COUR D’APPEL D’AMIENS

1ERE CHAMBRE CIVILE

ARRET DU PREMIER JUIN

DEUX MILLE VINGT TROIS

Numéro d’inscription de l’affaire au répertoire général de la cour : N° RG 22/01806 – N° Portalis DBV4-V-B7G-INE7

Décision déférée à la cour : JUGEMENT DU TRIBUNAL JUDICIAIRE D’AMIENS DU QUATORZE JANVIER DEUX MILLE VINGT DEUX

PARTIES EN CAUSE :

Madame [V] [A] [H] épouse [J]

née le 27 Mai 1961 à [Localité 8]

de nationalité Française

[Adresse 12]

[Localité 11]

Représentée par Me Christian LUSSON de la SCP LUSSON ET CATILLION, avocat au barreau D’AMIENS

Plaidant par Me BRARD, avocat au barreau du VAL D’OISE

APPELANTE

ET

Madame [W] [X] [BT] [H] épouse [Y]

née le 07 Octobre 1952 à [Localité 8]

de nationalité Française

[Adresse 3]

[Localité 7]

Monsieur [S] [L] [K] [H]

né le 01 Octobre 1950 à [Localité 8]

de nationalité Française

[Adresse 4]

[Localité 10]

Monsieur [P] [G] [H]

né le 08 Juin 1957 à [Localité 8]

de nationalité Française

[Adresse 1]

[Localité 8]

Monsieur [R] [P] [Z] [H]

né le 28 Août 1951 à [Localité 13]

de nationalité Française

[Adresse 14]

[Localité 9]

Représentés par Me SAGOT substituant Me Franck DELAHOUSSE de la SELARL DELAHOUSSE ET ASSOCIÉS, avocat au barreau D’AMIENS

Madame [C], [E], [BT] [H] épouse [M]

née le 02 Avril 1949 à [Localité 8]

de nationalité Française

[Adresse 2]

[Localité 6]

Représentée par Me Laetitia BEREZIG de la SCP BROCHARD-BEDIER ET BEREZIG, avocat au barreau D’AMIENS

Madame [EZ] [I] [T] [BT] [H] épouse [ZP]

née le 26 Avril 1948 à [Localité 8]

de nationalité Française

[Adresse 5]

[Localité 8]

Représentée par Me Audrey BOUDOUX D’HAUTEFEUILLE, avocat au barreau D’AMIENS

INTIMES

DÉBATS & DÉLIBÉRÉ :

L’affaire est venue à l’audience publique du 30 mars 2023 devant la cour composée de Mme Véronique BERTHIAU-JEZEQUEL, Présidente de chambre, Mme Christina DIAS DA SILVA, Présidente de chambre et M. Pascal MAIMONE, Conseiller, qui en ont ensuite délibéré conformément à la loi.
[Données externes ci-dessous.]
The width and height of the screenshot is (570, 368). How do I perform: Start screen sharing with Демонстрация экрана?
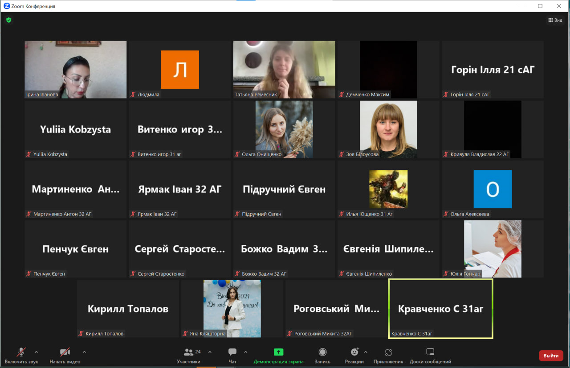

A l’audience, la cour était assistée de Mme Sylvie GOMBAUD-SAINTONGE, greffière.

Sur le rapport de M. [FE] [U] et à l’issue des débats, l’affaire a été mise en délibéré et la présidente a avisé les parties de ce que l’arrêt sera prononcé par sa mise à disposition au greffe le 01 juin 2023, dans les conditions prévues au deuxième alinéa de l’article 450 du Code de procédure civile.

PRONONCÉ :

Le 01 juin 2023, l’arrêt a été prononcé par sa mise à disposition au greffe et la minute a été signée par Mme Véronique BERTHIAU-JEZEQUEL, Présidente de chambre et Madame Sylvie GOMBAUD-SAINTONGE, greffière.

*

* *

DECISION :

[BT]-[D] [F] veuve de [N] [H] est décédée le 14janvier 2013 laissant pour lui succéder ses sept enfants, à savoir :

-Mme [EZ] [H] épouse [ZP],

-Mme [C] [H] épouse [M],

-M. [S] [H],

-M. [R] [H],

-Mme [W] [H] épouse [Y],

-M [P] [H],

-Mme [V] [H] épouse [J].

Par jugement du 22 juin 2016, le tribunal de grande instance d’Amiens a notamment ordonné l’ouverture des opérations de comptes, liquidation et partage de la succession de [BT]-[D] [F] veuve [H], et désigné Maître [YV] [O], notaire à [Localité 8], pour procéder aux dites opérations.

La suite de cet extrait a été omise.